Disaster recovery (DR) is a difficult concept in IT. It requires one to not only think about the many implications of a worst-case scenario but also develop a sound response. You have to think about that crazy thing that may or may not actually happen while deciding how much resources should be committed to that theoretical event – without materially disrupting your business, of course. But what if your DR site served an additional purpose? What if you could make your DR site more than just an expensive store of data that may or may not save your behind in the event of a worst-case scenario? Well, in the modern data center it’s much easier to make your plan B your plan A.
Think about how you’ve traditionally thought about DR. It’s been “backup the heck out of our data and get it to some off-site place so we can restore it if we need to.” The obvious questions becomes, how does that backup data end up becoming a live application environment? How long will it take to transfer the backup data to new hardware? For that matter, what infrastructure are we really planning to restore to that’s geographically diverse from our production environment? At the core of these questions is data availability; and availability is really what DR is all about.

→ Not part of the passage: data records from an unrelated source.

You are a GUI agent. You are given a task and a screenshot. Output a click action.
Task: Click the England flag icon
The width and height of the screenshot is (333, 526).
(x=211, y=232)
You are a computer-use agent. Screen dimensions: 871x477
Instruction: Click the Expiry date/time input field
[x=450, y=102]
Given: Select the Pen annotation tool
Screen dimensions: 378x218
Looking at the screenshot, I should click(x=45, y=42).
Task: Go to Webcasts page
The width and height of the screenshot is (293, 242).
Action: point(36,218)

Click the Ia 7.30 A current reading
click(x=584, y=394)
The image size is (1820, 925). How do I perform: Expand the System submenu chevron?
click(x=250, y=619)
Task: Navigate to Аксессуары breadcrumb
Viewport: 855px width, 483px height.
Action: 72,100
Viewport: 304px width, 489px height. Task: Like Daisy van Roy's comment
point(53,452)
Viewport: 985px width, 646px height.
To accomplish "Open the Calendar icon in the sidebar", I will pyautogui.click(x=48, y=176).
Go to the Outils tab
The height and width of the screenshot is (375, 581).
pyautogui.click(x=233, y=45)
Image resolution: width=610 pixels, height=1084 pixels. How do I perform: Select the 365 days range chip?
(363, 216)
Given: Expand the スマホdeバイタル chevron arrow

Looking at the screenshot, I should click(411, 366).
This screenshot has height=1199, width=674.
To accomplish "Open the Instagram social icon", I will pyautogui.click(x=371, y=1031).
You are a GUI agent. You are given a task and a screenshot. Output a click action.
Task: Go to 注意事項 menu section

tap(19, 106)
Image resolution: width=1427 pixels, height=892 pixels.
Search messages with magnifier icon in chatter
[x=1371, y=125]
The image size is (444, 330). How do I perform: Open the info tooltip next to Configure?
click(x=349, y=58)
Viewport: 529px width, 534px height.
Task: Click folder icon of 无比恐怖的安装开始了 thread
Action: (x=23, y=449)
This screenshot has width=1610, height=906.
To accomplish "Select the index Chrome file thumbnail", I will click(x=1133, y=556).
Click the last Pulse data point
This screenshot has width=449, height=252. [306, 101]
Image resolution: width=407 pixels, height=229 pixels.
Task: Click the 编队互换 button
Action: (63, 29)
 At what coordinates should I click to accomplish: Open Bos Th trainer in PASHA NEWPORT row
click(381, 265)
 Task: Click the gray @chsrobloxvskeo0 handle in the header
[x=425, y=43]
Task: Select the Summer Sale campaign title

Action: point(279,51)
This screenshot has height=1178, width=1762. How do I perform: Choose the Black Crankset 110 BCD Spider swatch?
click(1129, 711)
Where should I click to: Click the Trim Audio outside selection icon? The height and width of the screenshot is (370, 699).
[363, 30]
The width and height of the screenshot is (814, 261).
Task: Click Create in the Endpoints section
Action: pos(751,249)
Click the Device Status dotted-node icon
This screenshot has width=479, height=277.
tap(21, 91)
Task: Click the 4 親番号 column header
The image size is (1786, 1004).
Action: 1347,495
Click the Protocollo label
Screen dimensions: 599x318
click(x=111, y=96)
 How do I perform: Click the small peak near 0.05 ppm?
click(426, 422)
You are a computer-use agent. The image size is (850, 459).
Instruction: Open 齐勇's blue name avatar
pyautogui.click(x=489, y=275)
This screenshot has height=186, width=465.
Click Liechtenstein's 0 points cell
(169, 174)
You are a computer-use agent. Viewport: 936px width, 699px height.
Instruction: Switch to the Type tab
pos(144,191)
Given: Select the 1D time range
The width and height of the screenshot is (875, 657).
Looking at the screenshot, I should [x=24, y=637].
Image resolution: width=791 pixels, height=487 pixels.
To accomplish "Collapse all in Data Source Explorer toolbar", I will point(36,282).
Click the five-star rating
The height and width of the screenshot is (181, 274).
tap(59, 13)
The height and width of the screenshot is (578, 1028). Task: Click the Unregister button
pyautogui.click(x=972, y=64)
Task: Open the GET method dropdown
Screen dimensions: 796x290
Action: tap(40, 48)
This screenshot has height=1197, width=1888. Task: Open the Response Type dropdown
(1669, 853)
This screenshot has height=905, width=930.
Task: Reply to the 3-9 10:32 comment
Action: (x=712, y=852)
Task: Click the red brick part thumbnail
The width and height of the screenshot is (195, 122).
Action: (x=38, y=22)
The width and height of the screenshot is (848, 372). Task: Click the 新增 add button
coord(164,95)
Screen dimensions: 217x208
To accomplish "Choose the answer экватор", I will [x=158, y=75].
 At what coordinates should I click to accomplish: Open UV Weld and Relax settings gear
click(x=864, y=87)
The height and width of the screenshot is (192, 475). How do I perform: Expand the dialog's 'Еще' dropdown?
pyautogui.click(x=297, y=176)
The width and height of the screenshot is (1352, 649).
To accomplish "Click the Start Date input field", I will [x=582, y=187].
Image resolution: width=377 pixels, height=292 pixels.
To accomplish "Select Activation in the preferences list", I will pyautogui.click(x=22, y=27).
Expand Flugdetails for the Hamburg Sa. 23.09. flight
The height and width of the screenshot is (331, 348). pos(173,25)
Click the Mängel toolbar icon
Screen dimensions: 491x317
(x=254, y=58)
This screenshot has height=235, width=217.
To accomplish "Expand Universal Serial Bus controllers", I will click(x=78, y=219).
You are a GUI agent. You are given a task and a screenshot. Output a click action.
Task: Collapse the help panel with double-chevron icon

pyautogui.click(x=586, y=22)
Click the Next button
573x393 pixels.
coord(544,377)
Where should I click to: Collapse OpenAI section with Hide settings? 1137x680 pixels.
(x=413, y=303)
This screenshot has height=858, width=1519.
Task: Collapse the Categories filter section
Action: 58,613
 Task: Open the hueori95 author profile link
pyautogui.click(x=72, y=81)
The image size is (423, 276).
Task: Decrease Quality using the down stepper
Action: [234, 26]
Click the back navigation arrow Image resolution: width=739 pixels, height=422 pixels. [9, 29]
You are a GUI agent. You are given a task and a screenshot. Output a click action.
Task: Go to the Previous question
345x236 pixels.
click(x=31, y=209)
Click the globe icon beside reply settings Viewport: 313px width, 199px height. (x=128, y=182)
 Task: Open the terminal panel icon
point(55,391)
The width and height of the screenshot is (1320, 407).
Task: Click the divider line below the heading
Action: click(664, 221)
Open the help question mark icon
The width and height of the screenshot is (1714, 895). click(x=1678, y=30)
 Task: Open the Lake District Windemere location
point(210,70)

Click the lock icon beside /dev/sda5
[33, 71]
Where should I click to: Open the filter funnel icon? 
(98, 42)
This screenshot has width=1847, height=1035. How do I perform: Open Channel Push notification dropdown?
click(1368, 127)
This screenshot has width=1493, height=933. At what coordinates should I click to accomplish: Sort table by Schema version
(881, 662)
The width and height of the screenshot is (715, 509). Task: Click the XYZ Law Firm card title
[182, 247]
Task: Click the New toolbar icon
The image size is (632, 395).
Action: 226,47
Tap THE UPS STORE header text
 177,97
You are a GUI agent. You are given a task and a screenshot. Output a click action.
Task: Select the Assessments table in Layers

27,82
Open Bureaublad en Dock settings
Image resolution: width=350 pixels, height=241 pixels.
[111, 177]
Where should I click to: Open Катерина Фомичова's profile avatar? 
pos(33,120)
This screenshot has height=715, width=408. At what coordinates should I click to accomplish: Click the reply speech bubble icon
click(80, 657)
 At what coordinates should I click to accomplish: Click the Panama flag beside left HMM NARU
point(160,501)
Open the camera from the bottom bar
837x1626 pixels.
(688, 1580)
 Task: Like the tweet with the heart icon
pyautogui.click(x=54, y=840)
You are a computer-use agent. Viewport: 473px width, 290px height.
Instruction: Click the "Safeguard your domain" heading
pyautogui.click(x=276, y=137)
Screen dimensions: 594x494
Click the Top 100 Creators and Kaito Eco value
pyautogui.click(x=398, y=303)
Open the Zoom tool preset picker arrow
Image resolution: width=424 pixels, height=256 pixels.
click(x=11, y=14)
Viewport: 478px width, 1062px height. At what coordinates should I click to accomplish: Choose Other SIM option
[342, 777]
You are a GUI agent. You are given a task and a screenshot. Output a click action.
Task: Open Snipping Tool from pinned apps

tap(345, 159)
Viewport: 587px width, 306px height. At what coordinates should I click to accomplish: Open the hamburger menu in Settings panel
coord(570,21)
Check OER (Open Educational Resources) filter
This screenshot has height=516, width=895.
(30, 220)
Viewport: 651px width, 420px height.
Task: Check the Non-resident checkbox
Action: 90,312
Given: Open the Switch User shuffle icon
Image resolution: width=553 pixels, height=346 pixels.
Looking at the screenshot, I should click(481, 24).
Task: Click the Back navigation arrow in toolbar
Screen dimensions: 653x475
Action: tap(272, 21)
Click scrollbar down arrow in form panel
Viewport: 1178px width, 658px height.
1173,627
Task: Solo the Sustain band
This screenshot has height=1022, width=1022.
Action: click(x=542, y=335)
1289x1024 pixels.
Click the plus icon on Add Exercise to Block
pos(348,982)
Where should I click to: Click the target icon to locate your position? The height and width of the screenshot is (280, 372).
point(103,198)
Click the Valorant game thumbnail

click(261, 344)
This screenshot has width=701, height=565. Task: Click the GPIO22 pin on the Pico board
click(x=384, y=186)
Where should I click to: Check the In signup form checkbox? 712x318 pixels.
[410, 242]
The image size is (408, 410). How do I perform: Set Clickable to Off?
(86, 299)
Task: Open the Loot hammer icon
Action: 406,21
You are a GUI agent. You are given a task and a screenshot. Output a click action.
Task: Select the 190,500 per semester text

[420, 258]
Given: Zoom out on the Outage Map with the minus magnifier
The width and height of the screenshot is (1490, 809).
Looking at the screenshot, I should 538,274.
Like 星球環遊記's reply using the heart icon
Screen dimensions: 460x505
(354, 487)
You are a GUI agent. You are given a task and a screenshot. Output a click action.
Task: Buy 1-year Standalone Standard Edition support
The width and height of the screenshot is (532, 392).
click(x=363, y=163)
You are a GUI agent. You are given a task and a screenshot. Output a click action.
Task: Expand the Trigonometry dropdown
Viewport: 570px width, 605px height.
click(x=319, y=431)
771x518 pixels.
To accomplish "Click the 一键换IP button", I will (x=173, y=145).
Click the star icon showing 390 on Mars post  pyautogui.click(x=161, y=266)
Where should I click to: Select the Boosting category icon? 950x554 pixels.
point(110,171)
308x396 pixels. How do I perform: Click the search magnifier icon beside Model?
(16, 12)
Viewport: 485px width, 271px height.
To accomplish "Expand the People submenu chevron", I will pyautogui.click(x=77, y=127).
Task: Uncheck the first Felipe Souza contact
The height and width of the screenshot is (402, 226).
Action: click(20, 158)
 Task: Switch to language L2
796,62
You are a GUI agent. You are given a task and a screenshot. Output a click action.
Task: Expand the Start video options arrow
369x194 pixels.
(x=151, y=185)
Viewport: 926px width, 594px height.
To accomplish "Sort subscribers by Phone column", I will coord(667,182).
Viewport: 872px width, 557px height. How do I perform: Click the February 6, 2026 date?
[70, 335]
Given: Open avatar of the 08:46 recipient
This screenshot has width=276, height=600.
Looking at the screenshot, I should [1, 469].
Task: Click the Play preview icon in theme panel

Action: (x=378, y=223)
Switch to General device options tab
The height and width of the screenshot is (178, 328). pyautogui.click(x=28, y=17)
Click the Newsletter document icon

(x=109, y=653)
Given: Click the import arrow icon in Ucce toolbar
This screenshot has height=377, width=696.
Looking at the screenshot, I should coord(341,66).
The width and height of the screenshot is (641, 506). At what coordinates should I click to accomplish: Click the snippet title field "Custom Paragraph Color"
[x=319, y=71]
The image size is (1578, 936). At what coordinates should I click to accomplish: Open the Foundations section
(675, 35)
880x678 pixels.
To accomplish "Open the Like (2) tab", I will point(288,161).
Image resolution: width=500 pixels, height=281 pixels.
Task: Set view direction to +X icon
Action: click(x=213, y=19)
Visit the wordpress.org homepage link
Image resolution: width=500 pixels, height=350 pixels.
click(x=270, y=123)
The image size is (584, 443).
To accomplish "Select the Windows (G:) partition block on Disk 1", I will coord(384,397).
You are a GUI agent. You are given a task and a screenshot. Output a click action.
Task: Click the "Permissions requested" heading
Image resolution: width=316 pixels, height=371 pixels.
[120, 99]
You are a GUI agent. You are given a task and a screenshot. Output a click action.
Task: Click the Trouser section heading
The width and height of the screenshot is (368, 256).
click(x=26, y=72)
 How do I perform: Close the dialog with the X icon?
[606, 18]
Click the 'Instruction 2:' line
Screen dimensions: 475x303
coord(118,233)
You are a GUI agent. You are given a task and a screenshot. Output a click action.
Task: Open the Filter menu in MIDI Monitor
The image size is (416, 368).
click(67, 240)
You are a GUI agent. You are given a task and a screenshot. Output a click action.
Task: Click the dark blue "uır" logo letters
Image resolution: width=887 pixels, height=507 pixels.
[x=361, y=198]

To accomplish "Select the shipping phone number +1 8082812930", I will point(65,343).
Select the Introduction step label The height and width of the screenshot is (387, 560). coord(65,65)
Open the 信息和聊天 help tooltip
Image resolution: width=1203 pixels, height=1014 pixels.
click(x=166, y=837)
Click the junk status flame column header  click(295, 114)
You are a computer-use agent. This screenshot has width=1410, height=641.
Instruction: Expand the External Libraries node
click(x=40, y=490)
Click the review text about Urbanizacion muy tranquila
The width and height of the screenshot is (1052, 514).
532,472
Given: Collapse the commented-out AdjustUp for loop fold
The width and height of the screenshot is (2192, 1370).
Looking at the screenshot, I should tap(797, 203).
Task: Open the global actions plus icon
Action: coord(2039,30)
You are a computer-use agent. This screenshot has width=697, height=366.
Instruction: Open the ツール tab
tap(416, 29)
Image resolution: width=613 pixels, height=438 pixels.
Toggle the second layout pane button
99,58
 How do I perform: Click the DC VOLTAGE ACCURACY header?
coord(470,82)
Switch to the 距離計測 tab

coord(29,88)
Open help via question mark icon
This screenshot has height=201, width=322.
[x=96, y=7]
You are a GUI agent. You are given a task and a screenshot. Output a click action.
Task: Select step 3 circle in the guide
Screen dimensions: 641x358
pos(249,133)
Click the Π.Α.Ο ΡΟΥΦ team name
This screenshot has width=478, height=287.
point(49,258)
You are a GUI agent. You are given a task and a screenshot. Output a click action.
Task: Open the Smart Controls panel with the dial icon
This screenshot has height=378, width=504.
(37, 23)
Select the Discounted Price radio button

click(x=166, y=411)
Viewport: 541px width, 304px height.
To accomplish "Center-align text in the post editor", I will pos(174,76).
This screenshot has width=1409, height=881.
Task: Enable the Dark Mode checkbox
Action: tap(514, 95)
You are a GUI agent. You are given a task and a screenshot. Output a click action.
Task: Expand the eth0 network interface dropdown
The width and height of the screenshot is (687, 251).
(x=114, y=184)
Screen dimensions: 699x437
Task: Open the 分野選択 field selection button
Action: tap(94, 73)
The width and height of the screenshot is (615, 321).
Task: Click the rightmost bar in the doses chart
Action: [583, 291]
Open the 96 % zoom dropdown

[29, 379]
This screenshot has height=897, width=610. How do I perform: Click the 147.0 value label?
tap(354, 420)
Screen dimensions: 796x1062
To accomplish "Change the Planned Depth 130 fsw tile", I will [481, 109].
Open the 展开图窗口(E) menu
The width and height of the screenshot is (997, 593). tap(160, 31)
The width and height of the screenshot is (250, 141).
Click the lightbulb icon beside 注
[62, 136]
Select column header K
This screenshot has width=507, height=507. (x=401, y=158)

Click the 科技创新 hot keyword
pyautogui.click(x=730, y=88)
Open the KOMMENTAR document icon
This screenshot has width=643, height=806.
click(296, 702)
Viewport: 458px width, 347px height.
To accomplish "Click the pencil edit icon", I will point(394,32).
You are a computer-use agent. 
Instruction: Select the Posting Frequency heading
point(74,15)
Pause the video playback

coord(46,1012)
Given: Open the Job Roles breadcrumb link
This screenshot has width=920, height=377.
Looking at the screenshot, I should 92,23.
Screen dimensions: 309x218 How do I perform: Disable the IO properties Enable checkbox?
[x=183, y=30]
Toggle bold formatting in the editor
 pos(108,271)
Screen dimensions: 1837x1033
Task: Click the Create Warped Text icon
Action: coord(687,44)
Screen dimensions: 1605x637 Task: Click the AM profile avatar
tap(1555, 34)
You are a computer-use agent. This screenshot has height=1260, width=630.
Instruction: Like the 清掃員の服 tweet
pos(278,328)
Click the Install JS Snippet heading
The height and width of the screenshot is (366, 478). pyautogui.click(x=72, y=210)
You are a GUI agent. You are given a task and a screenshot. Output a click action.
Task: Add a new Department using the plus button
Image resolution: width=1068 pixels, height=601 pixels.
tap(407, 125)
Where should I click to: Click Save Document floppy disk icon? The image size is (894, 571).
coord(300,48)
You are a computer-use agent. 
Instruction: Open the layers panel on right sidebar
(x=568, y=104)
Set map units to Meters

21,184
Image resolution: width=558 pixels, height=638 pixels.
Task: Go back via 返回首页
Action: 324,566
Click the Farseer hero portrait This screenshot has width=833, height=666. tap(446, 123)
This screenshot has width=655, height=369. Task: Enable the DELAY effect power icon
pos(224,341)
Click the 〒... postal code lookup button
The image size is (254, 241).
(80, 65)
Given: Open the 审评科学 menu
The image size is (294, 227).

So many of today’s applications are web-based and may even include native mobile and tablet components associated with them. As an infrastructure professional in charge of the availability of these applications, redundancy, load balancing, and replication are all things you’ve probably implemented in some form. If one of the application servers goes down, it fails over to another node. Well, you know what? This is how your DR site should work too.
At OpsCompass we approach DR from the standpoint of making your plan B your plan A. What that means is that to be truly resilient to a prolonged outage and achieve speedy recovery time objectives, your DR site should be a literal extension of your production environment. And this sort of setup doesn’t have to be cost prohibitive. Capacity, hardware specs and recovery time objectives can be tweaked to reflect financial constraints. Here are a few things that our team does to make DR a core application availability strategy, not only for us, but also for our customers:
Store backups in native hypervisor format
In a modern data center you’re probably highly virtualized. You may not be 100% there, but chances are your virtualization footprint is over 60%. Whether you’re running VMware or Hyper-V there are built-in tools for snapshots and other ways to quickly and easily migrate VMs from host to host.
Use VM replication
We use tools that allow us to replicate live VMs at our productions sites to powered-down VMs at our DR site. The DR VMs aren’t actually consuming resources when they’re powered down yet they can still be quickly powered on in the event of a disaster scenario. This produces a cost effective scenario whereby a replica of the production environment can be turned on in short order.
Pre-stage VM recovery
In many application environments, there are certain dependencies that need to be in place for it to be fully operational. So certain VMs need to go live before others. An example would be a Domain Controller needing to be up before you can bring on your sql server. We use tools that allow us to pre-stage the order of recovery in our DR site. When we say “recovery”, we really mean the order in which powered down replica VMs get turned on, so this process is quick.
Tiered Storage
In our production and DR environments we use flash-optimized tiered storage. What this means is that for any workload we can define whether it’s running on SSD or 7k spinning disks based on profile. This allows us to save money by keeping VMs on cheap 7k storage until they need to become production and we can instantly provide 10’s of thousands of IOPS to our applications by moving them into the SSD tier.
This was a quick primer on how we do DR for ourselves and our customers. Technology is so incredibly business-critical today, that we feel like it’s important that we continue to iterate and innovate on DR and application availability because it’s more important than ever.